Some rows:

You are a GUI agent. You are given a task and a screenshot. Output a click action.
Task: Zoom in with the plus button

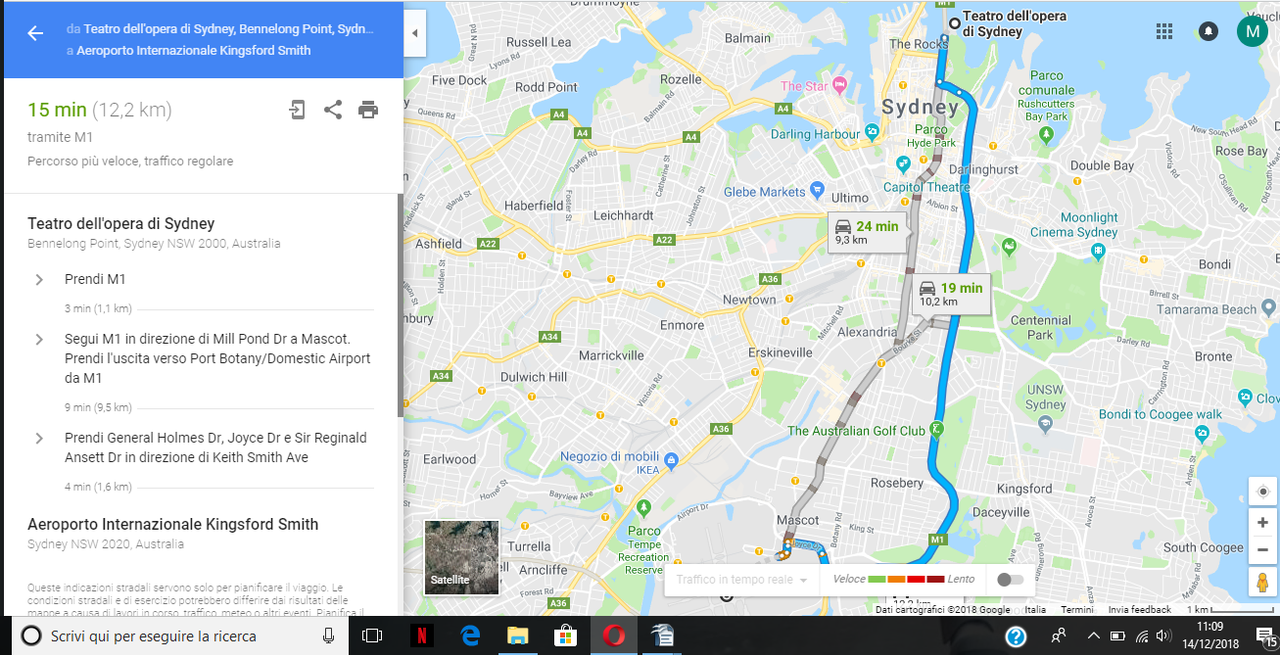click(x=1262, y=523)
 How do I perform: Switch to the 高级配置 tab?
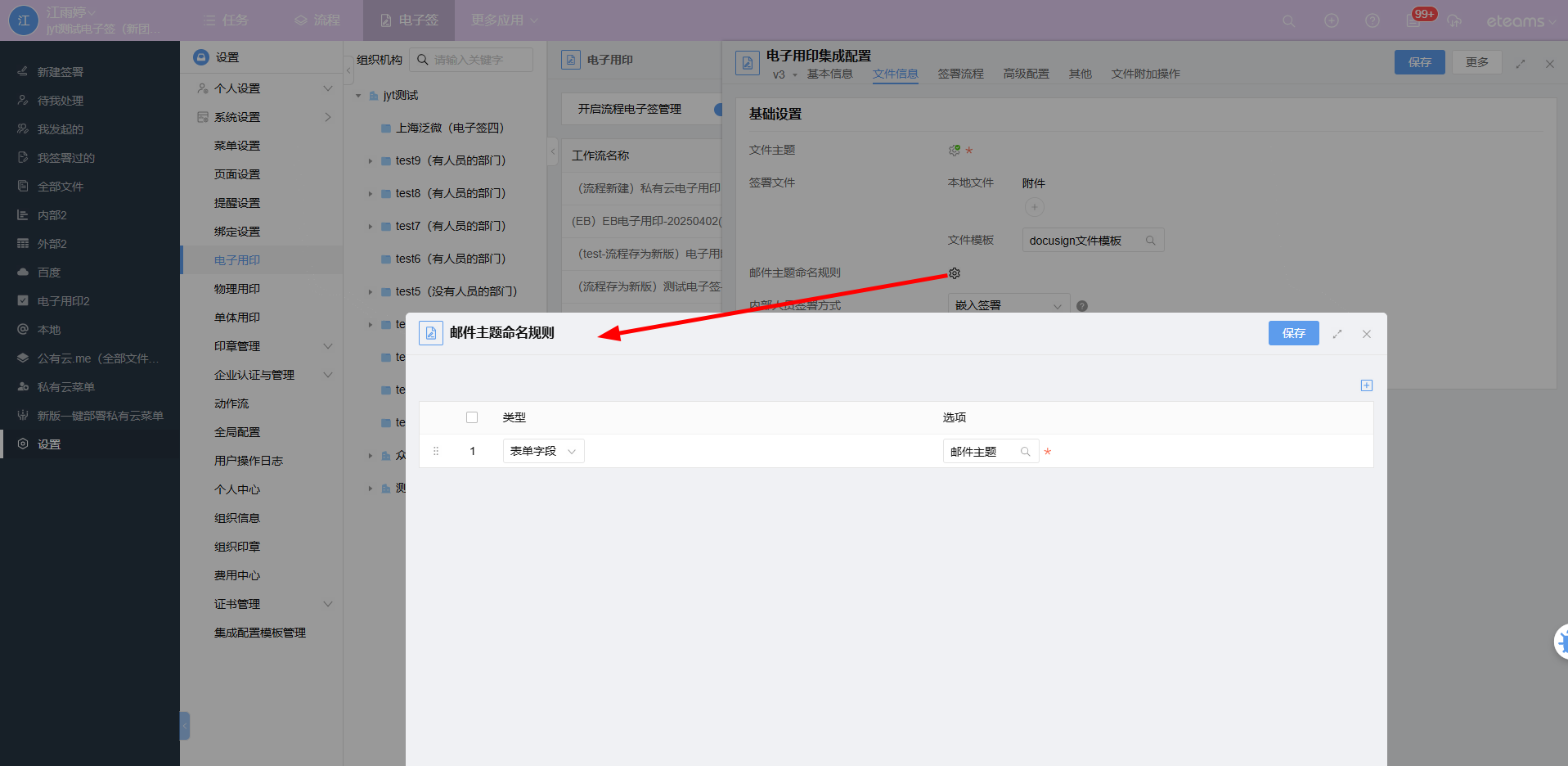(x=1026, y=74)
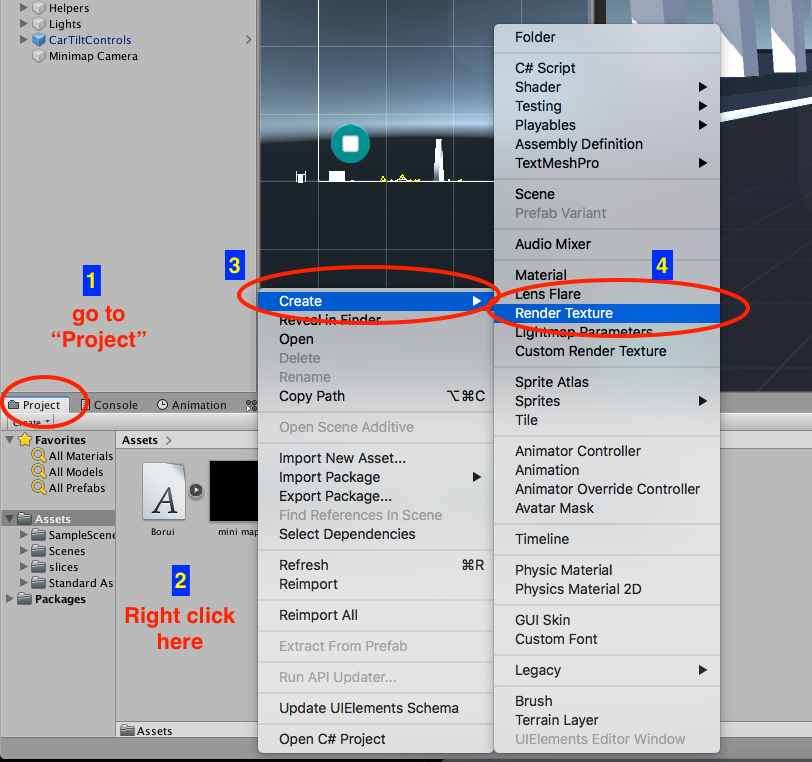Expand the Packages node
The width and height of the screenshot is (812, 762).
10,599
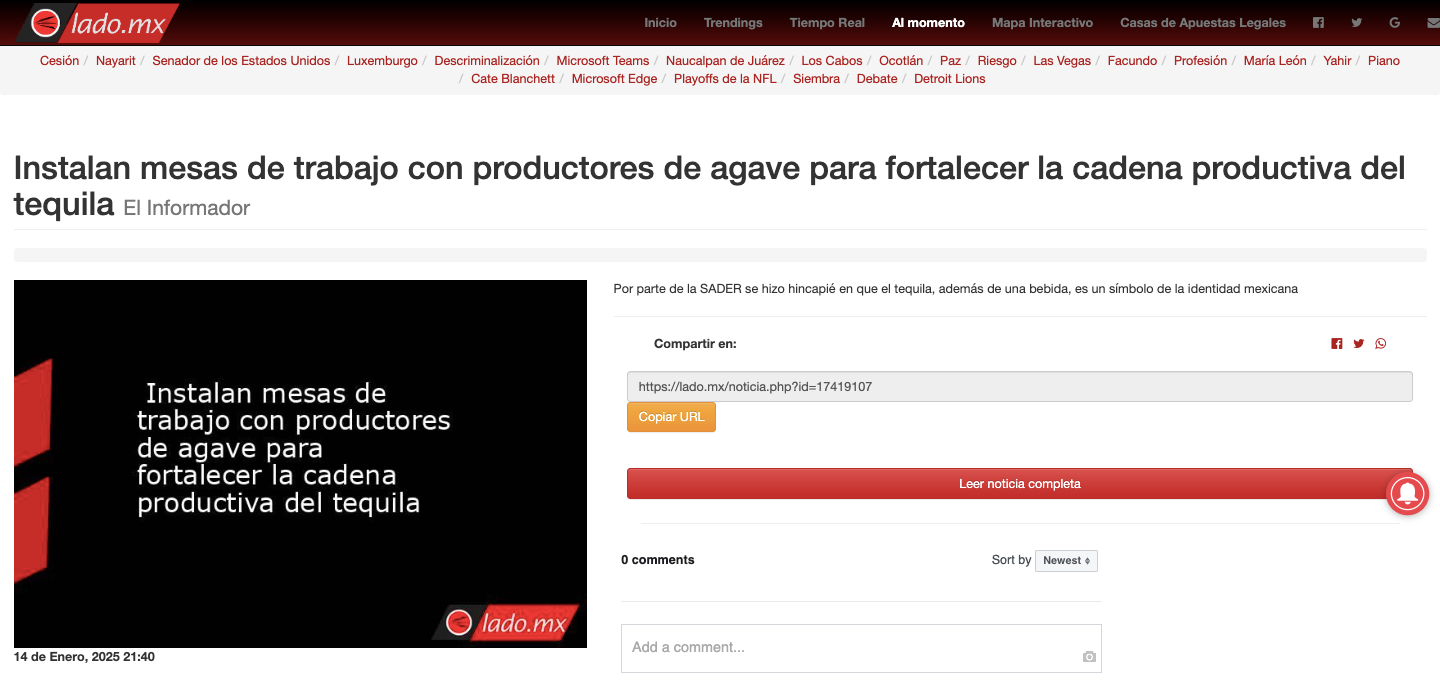The image size is (1440, 692).
Task: Open the Trendings menu item
Action: click(x=732, y=23)
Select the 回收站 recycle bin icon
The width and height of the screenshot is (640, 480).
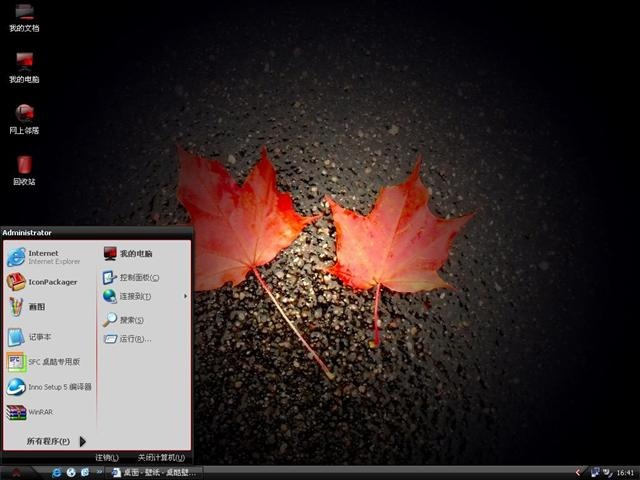point(24,171)
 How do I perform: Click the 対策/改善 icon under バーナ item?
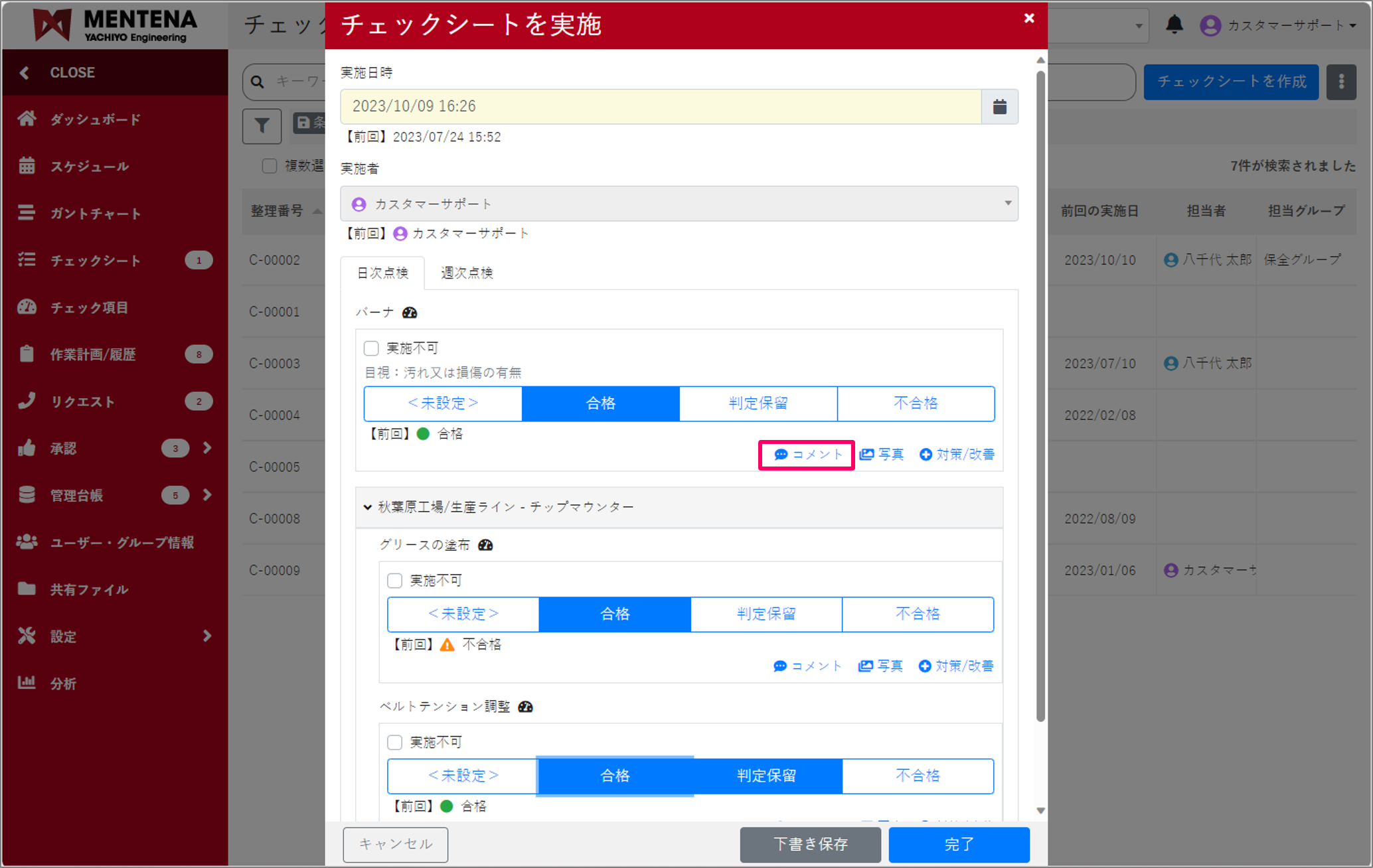pos(956,455)
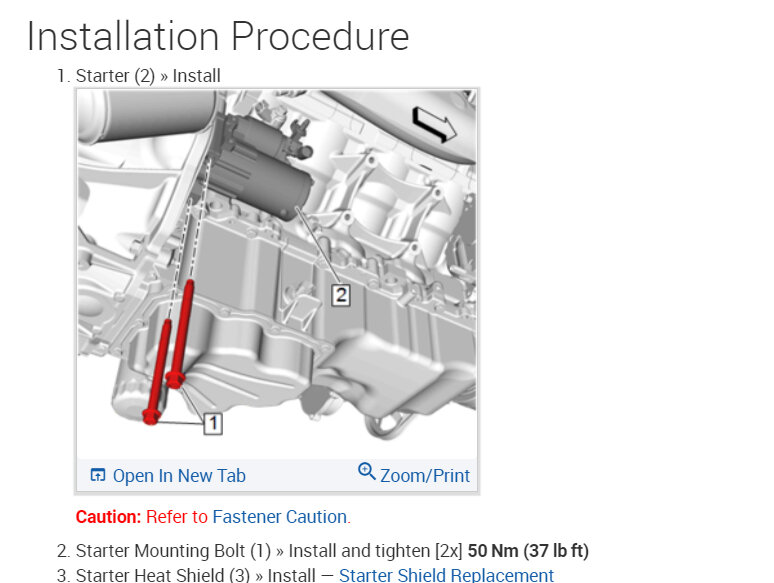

* _TASK TO CARRY OUT_: Copy the lines above verbatim, starting at the line that contains "How do I perform: Switch to the 高级配置 tab?" and ending at the last of the rows, and omit the pictures from your answer.

* _OUTPUT_:
 How do I perform: Switch to the 高级配置 tab?
(x=1026, y=74)
Expand the Packages node
The width and height of the screenshot is (812, 762).
10,599
The image size is (1440, 692).
Task: Open the Trendings menu item
Action: click(x=732, y=23)
Select the 回收站 recycle bin icon
The width and height of the screenshot is (640, 480).
point(24,171)
 How do I perform: Click the 対策/改善 icon under バーナ item?
pos(956,455)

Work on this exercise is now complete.